WHAT YOU NEED TO DO: An unaltered copy of every line below is the expected output.

(Records drawn from a dataset)
────────────────────────────────────────

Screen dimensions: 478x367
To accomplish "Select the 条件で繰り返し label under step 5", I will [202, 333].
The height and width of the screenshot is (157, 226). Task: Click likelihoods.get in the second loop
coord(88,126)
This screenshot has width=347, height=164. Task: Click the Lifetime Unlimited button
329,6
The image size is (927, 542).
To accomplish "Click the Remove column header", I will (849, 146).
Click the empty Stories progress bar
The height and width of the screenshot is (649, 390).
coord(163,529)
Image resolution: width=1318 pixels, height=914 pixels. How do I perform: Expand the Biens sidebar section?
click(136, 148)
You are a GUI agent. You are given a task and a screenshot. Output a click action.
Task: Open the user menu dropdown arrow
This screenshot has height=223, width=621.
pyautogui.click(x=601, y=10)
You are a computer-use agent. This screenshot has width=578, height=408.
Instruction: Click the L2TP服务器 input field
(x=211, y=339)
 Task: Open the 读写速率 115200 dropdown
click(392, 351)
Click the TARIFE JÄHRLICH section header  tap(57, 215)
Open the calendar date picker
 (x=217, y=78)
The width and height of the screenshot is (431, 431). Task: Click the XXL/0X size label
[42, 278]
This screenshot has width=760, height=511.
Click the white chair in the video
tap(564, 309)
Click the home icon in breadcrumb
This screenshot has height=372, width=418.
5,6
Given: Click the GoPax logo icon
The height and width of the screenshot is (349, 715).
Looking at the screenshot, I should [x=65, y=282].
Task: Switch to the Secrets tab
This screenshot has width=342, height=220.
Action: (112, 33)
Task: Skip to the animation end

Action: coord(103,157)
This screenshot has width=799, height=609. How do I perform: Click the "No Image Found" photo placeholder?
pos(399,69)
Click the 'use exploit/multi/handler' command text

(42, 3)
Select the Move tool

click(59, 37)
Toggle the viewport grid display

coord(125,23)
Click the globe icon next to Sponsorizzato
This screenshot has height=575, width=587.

────────────────────────────────────────

RESPONSE TO THE TASK:
Screen dimensions: 478x367
To accomplish "Select the 条件で繰り返し label under step 5", I will [202, 333].
The height and width of the screenshot is (157, 226). Task: Click likelihoods.get in the second loop
coord(88,126)
This screenshot has width=347, height=164. Task: Click the Lifetime Unlimited button
329,6
The image size is (927, 542).
To accomplish "Click the Remove column header", I will (849, 146).
Click the empty Stories progress bar
The height and width of the screenshot is (649, 390).
coord(163,529)
Image resolution: width=1318 pixels, height=914 pixels. How do I perform: Expand the Biens sidebar section?
click(136, 148)
You are a GUI agent. You are given a task and a screenshot. Output a click action.
Task: Open the user menu dropdown arrow
This screenshot has height=223, width=621.
pyautogui.click(x=601, y=10)
You are a computer-use agent. This screenshot has width=578, height=408.
Instruction: Click the L2TP服务器 input field
(x=211, y=339)
 Task: Open the 读写速率 115200 dropdown
click(392, 351)
Click the TARIFE JÄHRLICH section header  tap(57, 215)
Open the calendar date picker
 (x=217, y=78)
The width and height of the screenshot is (431, 431). Task: Click the XXL/0X size label
[42, 278]
This screenshot has width=760, height=511.
Click the white chair in the video
tap(564, 309)
Click the home icon in breadcrumb
This screenshot has height=372, width=418.
5,6
Given: Click the GoPax logo icon
The height and width of the screenshot is (349, 715).
Looking at the screenshot, I should [x=65, y=282].
Task: Switch to the Secrets tab
This screenshot has width=342, height=220.
Action: (112, 33)
Task: Skip to the animation end

Action: coord(103,157)
This screenshot has width=799, height=609. How do I perform: Click the "No Image Found" photo placeholder?
pos(399,69)
Click the 'use exploit/multi/handler' command text

(42, 3)
Select the Move tool

click(59, 37)
Toggle the viewport grid display

coord(125,23)
Click the globe icon next to Sponsorizzato
This screenshot has height=575, width=587.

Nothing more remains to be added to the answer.